* Material provided

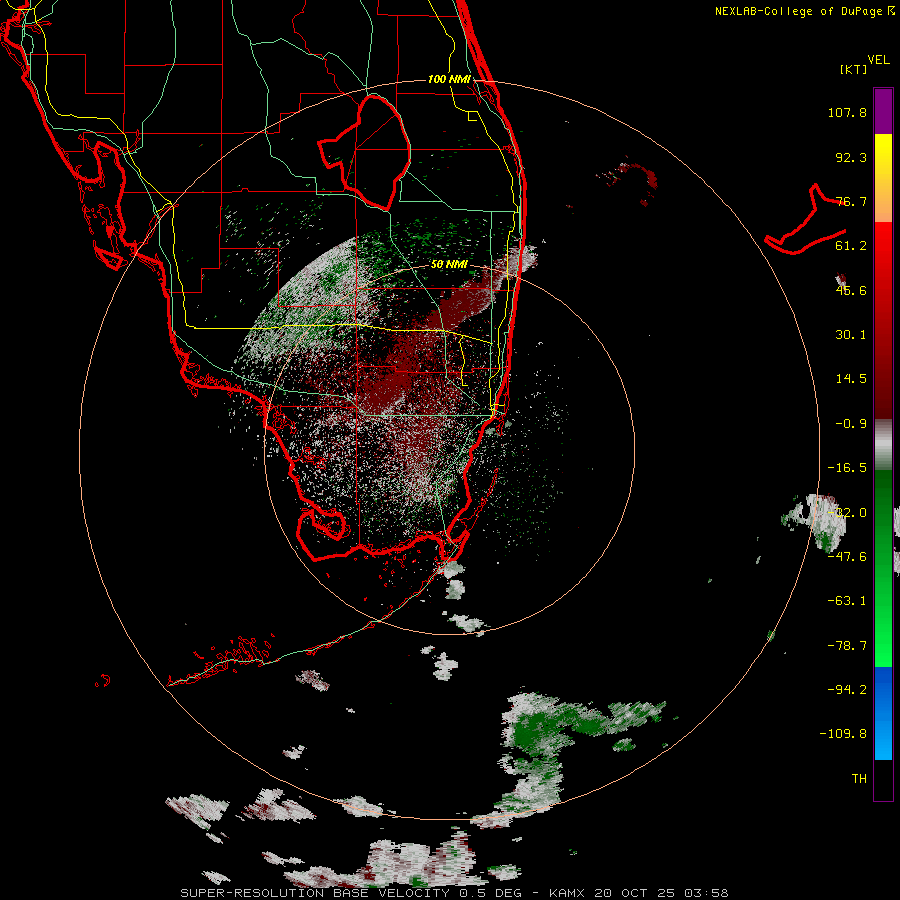Click the TH label below the color bar
This screenshot has height=900, width=900.
859,779
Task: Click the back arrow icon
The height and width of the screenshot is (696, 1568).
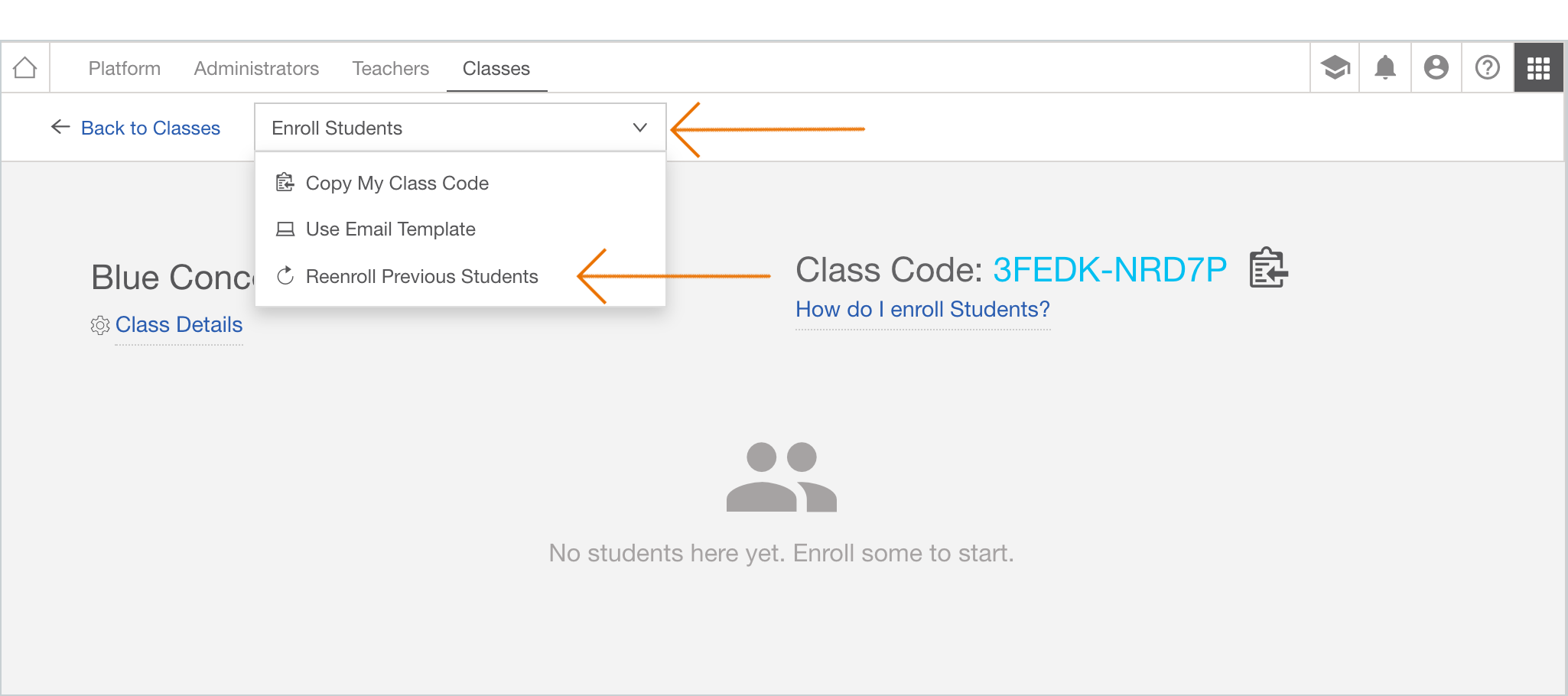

* To do
Could you copy every line of the entries above word for word, leaving the pictures out?

* Task result
Click the TH label below the color bar
This screenshot has height=900, width=900.
859,779
Task: Click the back arrow icon
The height and width of the screenshot is (696, 1568).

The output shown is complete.